P:  Is the Mini-Express shunt still being used?

 

Dr. Geoff Schwartz:  That type of shunt had major complications.  Loss of vision occurred in a high number of eyes.  They have tried to use it in a different manner by placing it under a trabeculectomy flap.  Most glaucoma specialists, however, consider it just a fancy trab with no added benefit.

 

P:  Is it true that glaucoma patients can stop using eyedrops and medication after successful shunt surgery?

 

Dr. Geoff Schwartz:  That depends on each patient's particular situation and what level intraocular pressure the doctor is trying to achieve.  Sometimes patients may not need any drops, and sometimes they do, in addition to the surgery.

 

P:  Why does the Ahmed valve scar over and clog?  My 16-month-old daughter has two of the valves in her right eye and one in her left eye.  Her intraocular pressures are 20 mm Hg, right eye, and 27 mm Hg, left eye.  Can't they make a better valve?

 

Dr.
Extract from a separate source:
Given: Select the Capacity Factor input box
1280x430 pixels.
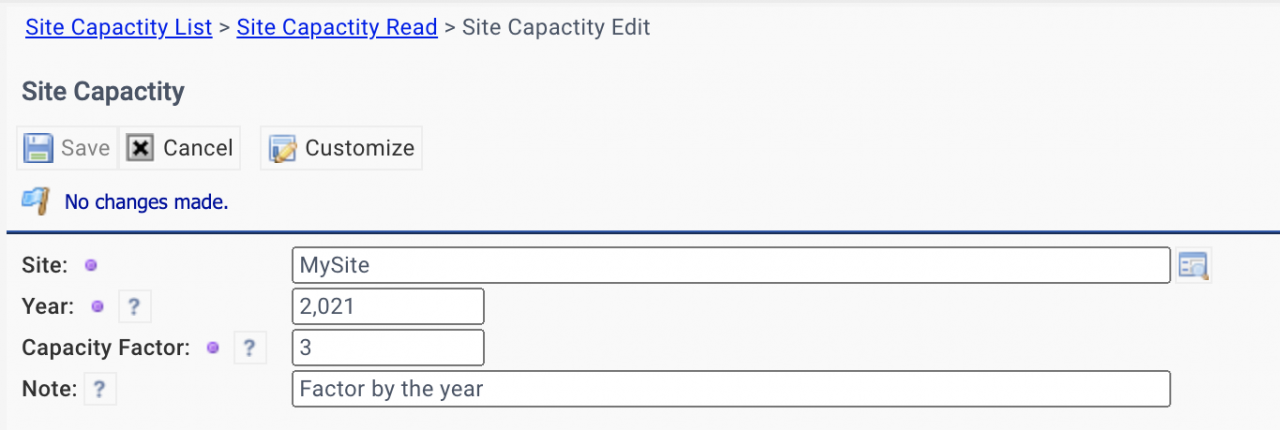Looking at the screenshot, I should coord(389,348).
Geoff Schwartz:  This has more to do with babies as well as young adults in that they have a high propensity for healing too well (scarring).  Currently, we are investigating materials that will cause less scarring.

 

P:  Is a retinal detachment secondary to the vitreous being pulled away from the retina?  Is that complication not seen in patients who have had vitrectomies?

 

Dr. Geoff Schwartz:  The exact answer is not known.  Any surgery, however, whether it is a tube shunt, cataract, trab, etc., can have this complication, which is probably due to the wall of the eye being disturbed during the normal course of an operation.  Sometimes that can be related to the vitreous being pulled away from the retina. However, it still does not happen that often.

 

P:  I know a youngster with a shunt.  She had head trauma a couple months ago; now the eye pressure is elevated.  Could trauma to the head move or somehow hamper the function of the shunt?

 

Dr. Geoff Schwartz:  That is a difficult question to answer.  Unless the eye was specifically traumatized with visual signs of bleeding or other symptoms, it is unlikely.

 

P:  My mother had a Baerveldt shunt put in two years ago.  The doctor thought it was urgent as her pressure was 36 mm Hg at 5:00 p.m., and she had the surgery at 7:30 p.m.  Are pressures of 36 mm Hg urgent enough to implant a shunt right away?

 

Dr. Geoff Schwartz:  Again, that would depend on how advanced your mother's glaucoma was and what was causing the pressure to go up. The surgery may very well have been necessary.

 

P:  Are shunts more appropriate for particular age groups, for example, children?

 

Dr. Geoff Schwartz:  No, they are not restricted to a particular age group.  Whether tube shunts or trabeculectomies are better in babies or adults is controversial, because it is felt that trabs have a higher chance of having a late infection.

 

P:  How long can a shunt function?

 

Dr. Geoff Schwartz:  The longest I've seen is approximately 30 years, but it varies.  Tube shunts have been around since the 1970s; however, early on there were many more complications than we see today.  Even within the last five years, shunt surgery has been much improved by new techniques.

 

P:  Could someone with acute myopia get a tube shunt after a failed trab?

 

Dr. Geoff Schwartz:  Acute myopia typically has no bearing on glaucoma or glaucoma surgery.  Acute myopia just means suddenly nearsighted.

 

Moderator:  Dr. Schwartz, thank you so much for joining us.  It's been a pleasure and your answers were very informative.  We hope you can come again.

 

Dr. Geoff Schwartz:  Thank you and have a good evening.